Em 1913 Alceu já trabalhava também como advogado no escritório do pai. Seu nome e seus textos eram relativamente conhecidos na Fronteira Oeste e, assim, Alceu Wamosy decidiu escrever seu primeiro livro. Deu à ele o nome de “Flâmulas”. Os vinte sonetos que compunham a obra assustaram alguns e impressionaram outros, em comum, todos tiveram a mesma reação, a fria indiferença. É que Alceu fez todo o trabalho, a impressão, a tipografia, o encadernamento e o resultado não ficou lá muito “profissional”. Ele teve seus brios feridos com a recepção que “Flâmulas” recebeu em Alegrete, acostumado aos elogios, agora se impactava nele o silêncio da indiferença. Como resposta, Alceu Wamosy escreveria sem parar. A escrita era um vício, além de produzir textos para o próprio jornal, ele contribuía também com os jornais “Gazeta de Alegrete” e com “A Nação” e “Correio de Notícias” de Uruguaiana.

No “Gazeta de Alegrete”, deixou muitas poesias e prosas.
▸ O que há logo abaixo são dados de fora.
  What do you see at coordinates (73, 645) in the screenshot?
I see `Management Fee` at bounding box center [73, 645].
Escreveu um conto chamado “A Traição”, sobre um engenheiro que dedicou doze anos de sua vida para criar um coração artificial. Num ritual sagrado de amor à ciência, o engenheiro conseguiu criar uma máquina capaz de desvendar “o segredo divino da vida” e tornar o homem imortal. No fim, o cientista é traído por um amigo e morre, vítima do próprio coração. Por sinal, a morte e o amor foram temas perenes na obra poética de Wamosy.
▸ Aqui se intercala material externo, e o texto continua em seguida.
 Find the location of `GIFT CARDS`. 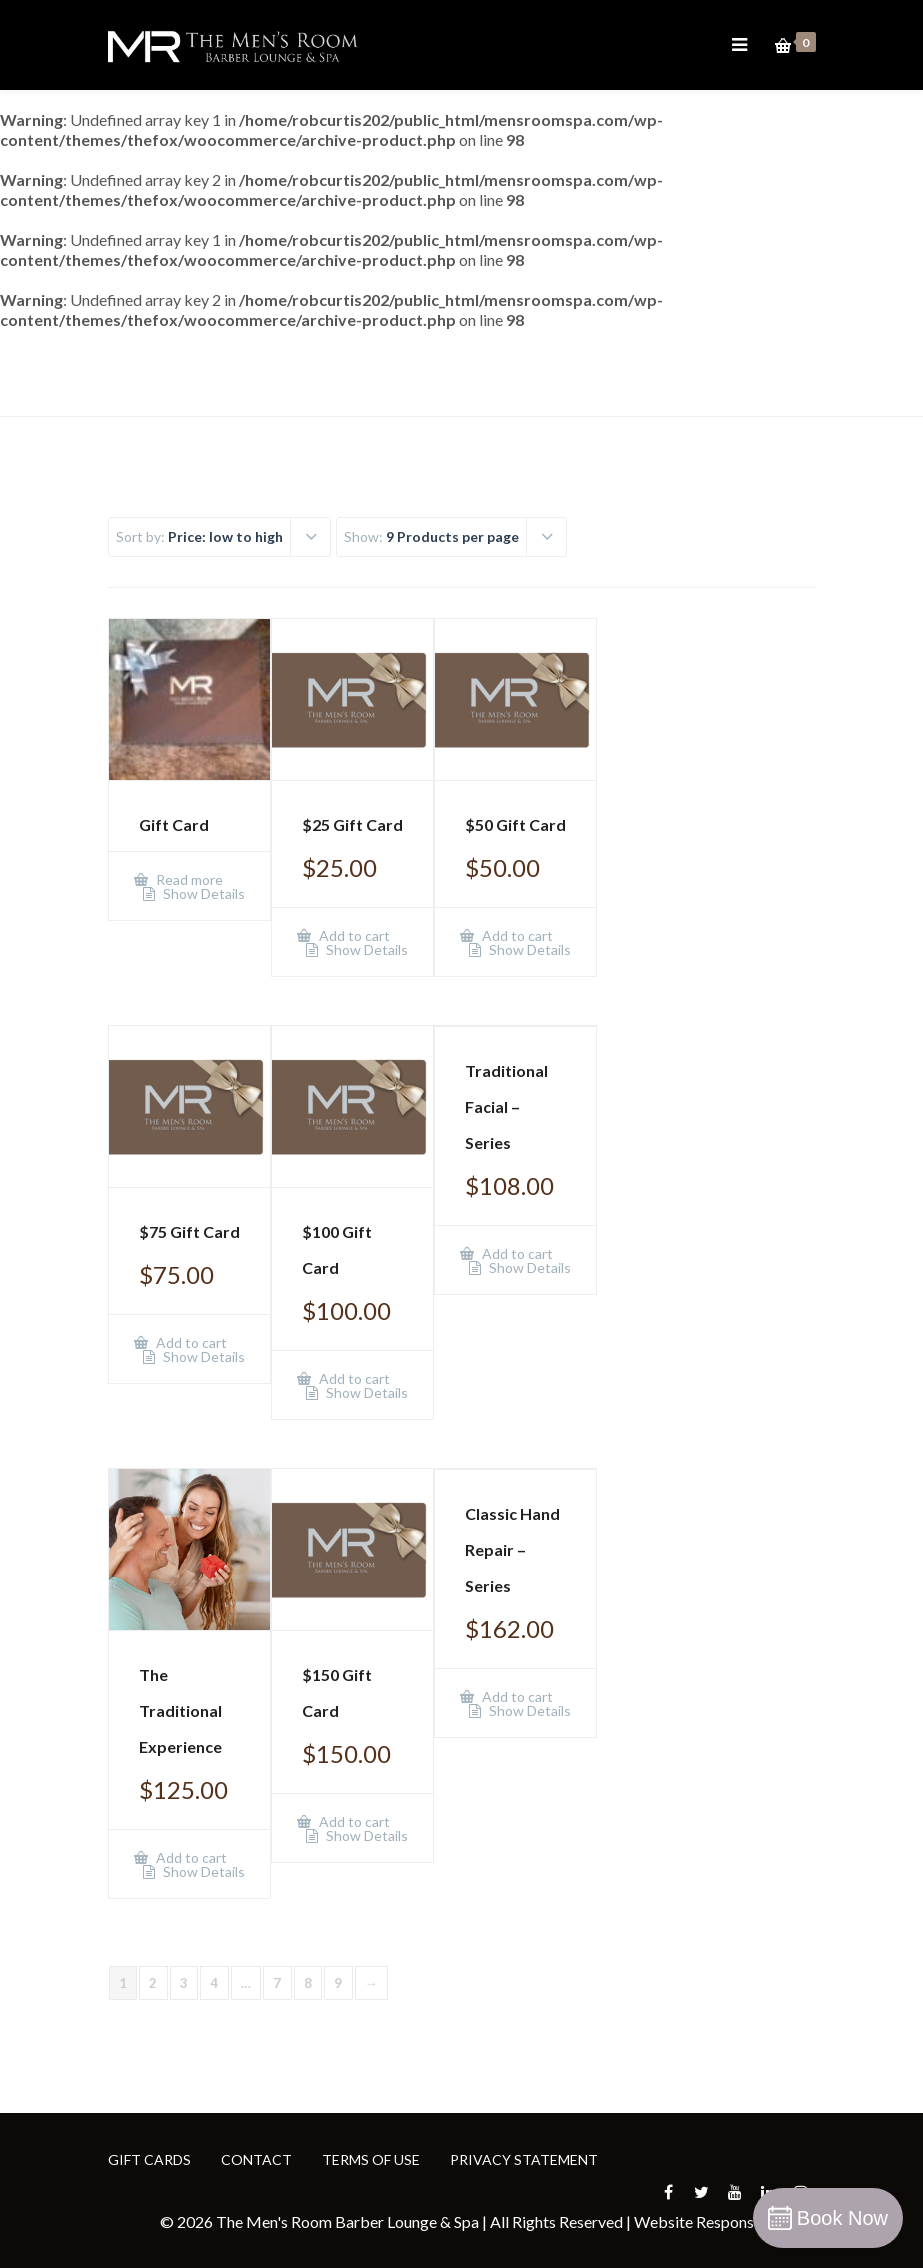

GIFT CARDS is located at coordinates (149, 2159).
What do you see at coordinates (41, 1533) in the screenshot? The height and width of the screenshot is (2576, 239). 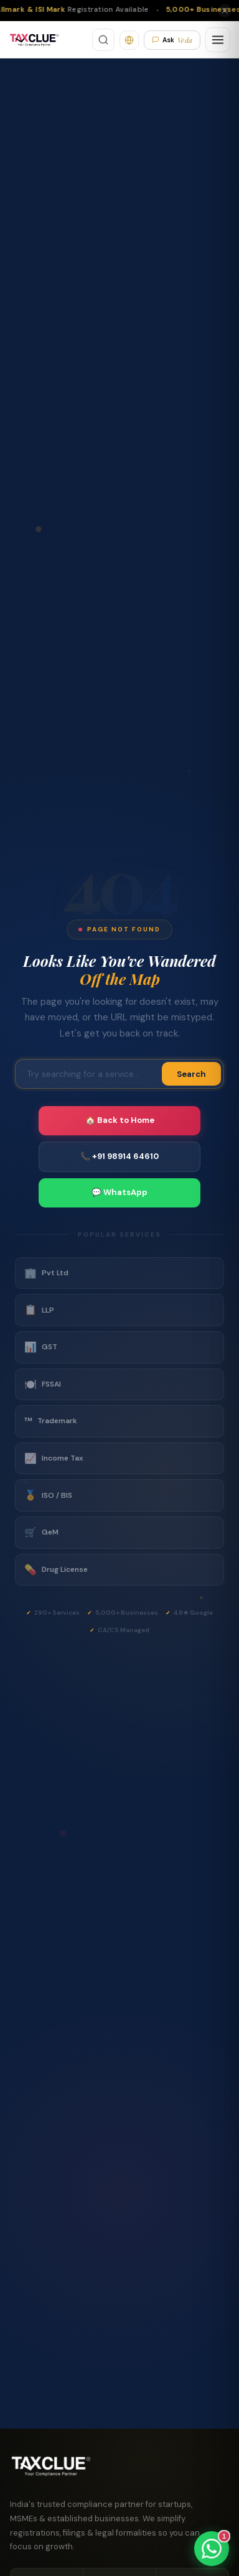 I see `GeM` at bounding box center [41, 1533].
Apenas um ano após o lançamento de Flâmulas, Alceu Wamosy ignorou a indiferença e “a pequenez dos nulos” e publicou um novo livro, ainda maior, agora com 43 poemas e chamado de “Terra Virgem”. Agora o seu nome e sua fama de grande poeta há muito tinham deixado Alegrete para trás e já circulavam por Porto Alegre e Rio de Janeiro.

No ano de 1914 o clima político era bastante tenso na região e os jornais de Alegrete e Uruguaiana cobriram um debate entre dois líderes da política da Fronteira, de um lado o Jornal federalista “A Nação”, que em 1922 pertenceria à João Batista Luzardo, e o jornal “A Cidade”, dos Wamosy. Os boatos eram tantos ao ponto de fazer o pai de Alceu Wamosy enviar uma carta para o Coronel Vasco Alves Pereira, queria saber sobre boatos de que o Coronel estava a insultá-lo por detrás das páginas dos jornais, prontamente, foi respondido por Vasco Alves. Enquanto todos esperavam uma guerra entre os dois, o tom altamente respeitoso do diálogo pôs fim ao clima de batalha, não haveria sangue. Assim, ambos chegaram a publicar textos nos jornais onde desmentiram os boatos e demonstraram que, embora fossem de campos políticos opostos, respeitavam-se mutuamente. Essa demonstração de respeito público de dois homens diante da política, menos de uma década adiante, faria toda a diferença na vida de Alceu.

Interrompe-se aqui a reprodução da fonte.